** Task prompt **
Every single entry needs to appear again exactly as given.

** The data **
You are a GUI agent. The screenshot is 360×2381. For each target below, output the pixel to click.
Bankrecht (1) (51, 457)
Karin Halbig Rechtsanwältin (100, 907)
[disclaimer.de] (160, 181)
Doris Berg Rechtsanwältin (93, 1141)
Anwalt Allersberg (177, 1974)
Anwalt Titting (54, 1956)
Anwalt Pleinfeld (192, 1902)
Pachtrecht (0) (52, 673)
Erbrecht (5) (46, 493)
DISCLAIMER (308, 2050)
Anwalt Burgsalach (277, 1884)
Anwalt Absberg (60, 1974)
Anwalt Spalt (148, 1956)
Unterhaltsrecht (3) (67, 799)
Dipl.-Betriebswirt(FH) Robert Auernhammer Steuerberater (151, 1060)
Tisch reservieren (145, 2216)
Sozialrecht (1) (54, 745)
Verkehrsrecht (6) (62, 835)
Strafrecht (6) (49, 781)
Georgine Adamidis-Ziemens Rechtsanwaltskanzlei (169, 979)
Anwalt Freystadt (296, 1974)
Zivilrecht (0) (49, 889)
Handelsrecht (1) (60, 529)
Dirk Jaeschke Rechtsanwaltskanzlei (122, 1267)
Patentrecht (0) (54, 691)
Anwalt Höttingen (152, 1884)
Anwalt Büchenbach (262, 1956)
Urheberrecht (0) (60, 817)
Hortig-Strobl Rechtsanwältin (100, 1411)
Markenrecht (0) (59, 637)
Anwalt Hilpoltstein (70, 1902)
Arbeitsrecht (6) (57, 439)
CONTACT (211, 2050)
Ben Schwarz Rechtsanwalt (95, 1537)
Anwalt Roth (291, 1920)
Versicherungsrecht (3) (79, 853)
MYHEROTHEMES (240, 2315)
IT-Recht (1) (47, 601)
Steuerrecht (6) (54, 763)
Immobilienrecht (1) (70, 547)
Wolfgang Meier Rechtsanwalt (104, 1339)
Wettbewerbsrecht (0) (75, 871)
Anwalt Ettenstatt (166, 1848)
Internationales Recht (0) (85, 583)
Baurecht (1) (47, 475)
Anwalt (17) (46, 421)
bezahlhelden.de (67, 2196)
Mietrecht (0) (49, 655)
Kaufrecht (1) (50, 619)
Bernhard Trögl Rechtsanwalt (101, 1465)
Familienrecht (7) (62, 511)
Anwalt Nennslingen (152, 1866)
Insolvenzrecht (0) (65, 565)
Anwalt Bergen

** Response below **
You are a GUI agent. The screenshot is 360×2381. For each target below, output the pixel to click.
Bankrecht (1) (51, 457)
Karin Halbig Rechtsanwältin (100, 907)
[disclaimer.de] (160, 181)
Doris Berg Rechtsanwältin (93, 1141)
Anwalt Allersberg (177, 1974)
Anwalt Titting (54, 1956)
Anwalt Pleinfeld (192, 1902)
Pachtrecht (0) (52, 673)
Erbrecht (5) (46, 493)
DISCLAIMER (308, 2050)
Anwalt Burgsalach (277, 1884)
Anwalt Absberg (60, 1974)
Anwalt Spalt (148, 1956)
Unterhaltsrecht (3) (67, 799)
Dipl.-Betriebswirt(FH) Robert Auernhammer Steuerberater (151, 1060)
Tisch reservieren (145, 2216)
Sozialrecht (1) (54, 745)
Verkehrsrecht (6) (62, 835)
Strafrecht (6) (49, 781)
Georgine Adamidis-Ziemens Rechtsanwaltskanzlei (169, 979)
Anwalt Freystadt (296, 1974)
Zivilrecht (0) (49, 889)
Handelsrecht (1) (60, 529)
Dirk Jaeschke Rechtsanwaltskanzlei (122, 1267)
Patentrecht (0) (54, 691)
Anwalt Höttingen (152, 1884)
Anwalt Büchenbach (262, 1956)
Urheberrecht (0) (60, 817)
Hortig-Strobl Rechtsanwältin (100, 1411)
Markenrecht (0) (59, 637)
Anwalt Hilpoltstein (70, 1902)
Arbeitsrecht (6) (57, 439)
CONTACT (211, 2050)
Ben Schwarz Rechtsanwalt (95, 1537)
Anwalt Roth (291, 1920)
Versicherungsrecht (3) (79, 853)
MYHEROTHEMES (240, 2315)
IT-Recht (1) (47, 601)
Steuerrecht (6) (54, 763)
Immobilienrecht (1) (70, 547)
Wolfgang Meier Rechtsanwalt (104, 1339)
Wettbewerbsrecht (0) (75, 871)
Anwalt Ettenstatt (166, 1848)
Internationales Recht (0) (85, 583)
Baurecht (1) (47, 475)
Anwalt (17) (46, 421)
bezahlhelden.de (67, 2196)
Mietrecht (0) (49, 655)
Kaufrecht (1) (50, 619)
Bernhard Trögl Rechtsanwalt (101, 1465)
Familienrecht (7) (62, 511)
Anwalt Nennslingen (152, 1866)
Insolvenzrecht (0) (65, 565)
Anwalt Bergen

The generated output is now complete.